Tulis ulang kata demi kata baris data mulai dari awal baris hingga baris yang memuat "click on the green ball is", dengan baris terakhir itu ikut disertakan.

========

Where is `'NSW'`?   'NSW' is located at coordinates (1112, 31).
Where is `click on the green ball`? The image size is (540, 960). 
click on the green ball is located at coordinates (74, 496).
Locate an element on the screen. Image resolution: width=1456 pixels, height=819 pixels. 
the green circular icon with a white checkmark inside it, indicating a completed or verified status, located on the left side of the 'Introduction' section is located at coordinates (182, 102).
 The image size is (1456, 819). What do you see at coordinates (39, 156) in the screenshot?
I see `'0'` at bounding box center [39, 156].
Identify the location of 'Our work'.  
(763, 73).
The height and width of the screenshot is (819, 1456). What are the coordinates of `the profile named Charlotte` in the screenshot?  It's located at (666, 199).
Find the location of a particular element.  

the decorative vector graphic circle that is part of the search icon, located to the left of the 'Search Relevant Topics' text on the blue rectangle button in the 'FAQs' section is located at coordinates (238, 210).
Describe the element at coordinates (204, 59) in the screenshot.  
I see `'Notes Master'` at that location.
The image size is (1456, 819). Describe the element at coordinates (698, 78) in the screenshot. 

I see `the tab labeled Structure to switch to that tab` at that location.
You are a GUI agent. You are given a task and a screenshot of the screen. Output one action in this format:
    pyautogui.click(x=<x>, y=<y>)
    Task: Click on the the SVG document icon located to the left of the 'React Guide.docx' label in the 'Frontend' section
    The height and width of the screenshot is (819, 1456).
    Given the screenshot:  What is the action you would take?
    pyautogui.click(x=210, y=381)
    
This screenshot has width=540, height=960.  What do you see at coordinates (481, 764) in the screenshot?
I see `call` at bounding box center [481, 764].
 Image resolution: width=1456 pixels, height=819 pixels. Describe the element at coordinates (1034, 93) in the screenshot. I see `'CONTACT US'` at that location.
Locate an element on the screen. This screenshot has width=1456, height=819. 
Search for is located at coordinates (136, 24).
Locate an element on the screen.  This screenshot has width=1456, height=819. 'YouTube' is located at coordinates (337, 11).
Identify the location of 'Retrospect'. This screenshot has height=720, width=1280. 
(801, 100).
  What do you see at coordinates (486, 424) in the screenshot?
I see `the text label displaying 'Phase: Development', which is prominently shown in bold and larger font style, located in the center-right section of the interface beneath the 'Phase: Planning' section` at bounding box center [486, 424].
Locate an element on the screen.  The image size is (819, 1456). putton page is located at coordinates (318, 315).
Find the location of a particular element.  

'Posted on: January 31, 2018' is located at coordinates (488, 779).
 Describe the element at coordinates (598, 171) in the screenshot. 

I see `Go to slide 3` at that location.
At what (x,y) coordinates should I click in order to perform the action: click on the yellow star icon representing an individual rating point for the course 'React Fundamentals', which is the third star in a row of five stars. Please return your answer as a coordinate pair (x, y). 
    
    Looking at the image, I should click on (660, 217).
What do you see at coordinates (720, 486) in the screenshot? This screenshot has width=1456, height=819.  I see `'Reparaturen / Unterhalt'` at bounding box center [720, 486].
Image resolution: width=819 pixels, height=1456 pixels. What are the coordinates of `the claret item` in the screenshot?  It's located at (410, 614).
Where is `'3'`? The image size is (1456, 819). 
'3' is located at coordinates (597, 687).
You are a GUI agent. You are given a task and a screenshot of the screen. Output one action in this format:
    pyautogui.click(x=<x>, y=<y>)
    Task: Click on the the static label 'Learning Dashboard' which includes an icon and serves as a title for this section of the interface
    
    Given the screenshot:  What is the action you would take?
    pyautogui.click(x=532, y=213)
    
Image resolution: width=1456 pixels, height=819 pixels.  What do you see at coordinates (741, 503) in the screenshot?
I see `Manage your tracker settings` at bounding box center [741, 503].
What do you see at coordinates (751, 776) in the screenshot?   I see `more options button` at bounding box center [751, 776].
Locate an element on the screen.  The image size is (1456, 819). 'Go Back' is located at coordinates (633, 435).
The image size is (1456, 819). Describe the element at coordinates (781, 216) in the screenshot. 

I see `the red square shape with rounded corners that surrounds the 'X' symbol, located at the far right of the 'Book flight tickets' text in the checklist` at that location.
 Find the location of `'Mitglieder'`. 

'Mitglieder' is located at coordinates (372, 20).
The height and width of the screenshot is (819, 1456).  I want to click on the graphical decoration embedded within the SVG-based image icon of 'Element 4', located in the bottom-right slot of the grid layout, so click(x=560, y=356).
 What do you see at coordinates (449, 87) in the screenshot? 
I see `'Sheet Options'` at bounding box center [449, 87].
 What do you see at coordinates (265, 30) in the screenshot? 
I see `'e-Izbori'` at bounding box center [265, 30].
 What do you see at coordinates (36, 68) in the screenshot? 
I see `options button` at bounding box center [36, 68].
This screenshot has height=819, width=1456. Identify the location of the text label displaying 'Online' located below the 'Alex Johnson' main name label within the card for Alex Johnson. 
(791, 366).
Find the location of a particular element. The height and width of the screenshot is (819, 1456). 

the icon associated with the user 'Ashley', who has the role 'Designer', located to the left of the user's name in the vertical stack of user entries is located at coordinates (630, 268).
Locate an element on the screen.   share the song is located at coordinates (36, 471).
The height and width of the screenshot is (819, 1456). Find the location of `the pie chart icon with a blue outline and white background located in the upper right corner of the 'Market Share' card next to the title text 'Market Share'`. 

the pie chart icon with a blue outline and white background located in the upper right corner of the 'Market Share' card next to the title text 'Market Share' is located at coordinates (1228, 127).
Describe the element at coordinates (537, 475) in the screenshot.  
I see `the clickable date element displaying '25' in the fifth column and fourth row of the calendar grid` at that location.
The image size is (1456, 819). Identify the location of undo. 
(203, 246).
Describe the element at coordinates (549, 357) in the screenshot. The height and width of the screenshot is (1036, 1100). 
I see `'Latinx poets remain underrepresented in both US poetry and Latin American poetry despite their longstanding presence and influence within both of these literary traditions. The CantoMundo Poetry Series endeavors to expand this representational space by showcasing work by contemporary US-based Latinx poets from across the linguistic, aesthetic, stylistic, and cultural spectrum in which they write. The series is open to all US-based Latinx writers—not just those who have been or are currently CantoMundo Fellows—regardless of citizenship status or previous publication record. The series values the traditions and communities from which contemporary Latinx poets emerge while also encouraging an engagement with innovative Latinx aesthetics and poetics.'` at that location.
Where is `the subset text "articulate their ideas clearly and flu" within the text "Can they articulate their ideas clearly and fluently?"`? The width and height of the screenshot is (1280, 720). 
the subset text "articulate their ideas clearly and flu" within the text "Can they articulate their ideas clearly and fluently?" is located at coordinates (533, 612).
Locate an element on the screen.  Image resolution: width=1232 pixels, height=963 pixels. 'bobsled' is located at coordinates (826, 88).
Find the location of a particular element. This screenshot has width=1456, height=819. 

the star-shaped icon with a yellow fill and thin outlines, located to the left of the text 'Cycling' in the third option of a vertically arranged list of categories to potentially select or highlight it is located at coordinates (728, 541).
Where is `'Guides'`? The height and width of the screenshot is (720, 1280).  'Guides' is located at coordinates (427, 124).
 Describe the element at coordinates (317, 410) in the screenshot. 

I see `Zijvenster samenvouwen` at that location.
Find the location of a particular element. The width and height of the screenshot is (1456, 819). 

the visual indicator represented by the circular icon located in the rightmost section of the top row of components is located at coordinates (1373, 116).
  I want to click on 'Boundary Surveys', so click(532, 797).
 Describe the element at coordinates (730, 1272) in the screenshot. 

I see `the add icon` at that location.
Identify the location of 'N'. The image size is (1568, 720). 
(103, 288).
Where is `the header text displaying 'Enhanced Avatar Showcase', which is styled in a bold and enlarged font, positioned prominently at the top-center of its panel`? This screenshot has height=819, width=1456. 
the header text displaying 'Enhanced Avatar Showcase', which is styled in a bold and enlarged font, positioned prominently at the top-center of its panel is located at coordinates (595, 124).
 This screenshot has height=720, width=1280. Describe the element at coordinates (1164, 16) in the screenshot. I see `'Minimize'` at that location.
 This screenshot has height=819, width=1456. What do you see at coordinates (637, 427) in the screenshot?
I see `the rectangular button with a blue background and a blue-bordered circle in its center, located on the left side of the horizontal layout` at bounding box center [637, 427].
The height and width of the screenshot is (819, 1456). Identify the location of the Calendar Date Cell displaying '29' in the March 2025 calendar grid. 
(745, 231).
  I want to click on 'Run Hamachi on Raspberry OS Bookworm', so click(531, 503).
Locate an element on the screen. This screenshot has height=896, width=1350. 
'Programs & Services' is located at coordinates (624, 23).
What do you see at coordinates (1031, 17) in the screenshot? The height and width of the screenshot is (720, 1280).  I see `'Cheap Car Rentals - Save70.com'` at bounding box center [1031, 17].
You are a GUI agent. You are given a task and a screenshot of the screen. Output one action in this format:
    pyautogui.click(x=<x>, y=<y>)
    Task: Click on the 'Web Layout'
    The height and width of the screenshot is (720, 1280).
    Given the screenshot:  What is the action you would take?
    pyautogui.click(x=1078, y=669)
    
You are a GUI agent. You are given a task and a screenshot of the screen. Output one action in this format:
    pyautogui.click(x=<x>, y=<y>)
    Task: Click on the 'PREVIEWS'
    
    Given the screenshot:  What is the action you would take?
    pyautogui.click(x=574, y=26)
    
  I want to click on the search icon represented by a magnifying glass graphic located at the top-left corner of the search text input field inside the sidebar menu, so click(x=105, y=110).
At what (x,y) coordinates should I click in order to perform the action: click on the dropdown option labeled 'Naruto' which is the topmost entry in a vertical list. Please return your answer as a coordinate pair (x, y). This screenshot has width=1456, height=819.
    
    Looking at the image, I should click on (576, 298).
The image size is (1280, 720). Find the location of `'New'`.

========

§ **Penyelesaian Latihan**:
Where is `'NSW'`?   'NSW' is located at coordinates (1112, 31).
Where is `click on the green ball`? The image size is (540, 960). 
click on the green ball is located at coordinates (74, 496).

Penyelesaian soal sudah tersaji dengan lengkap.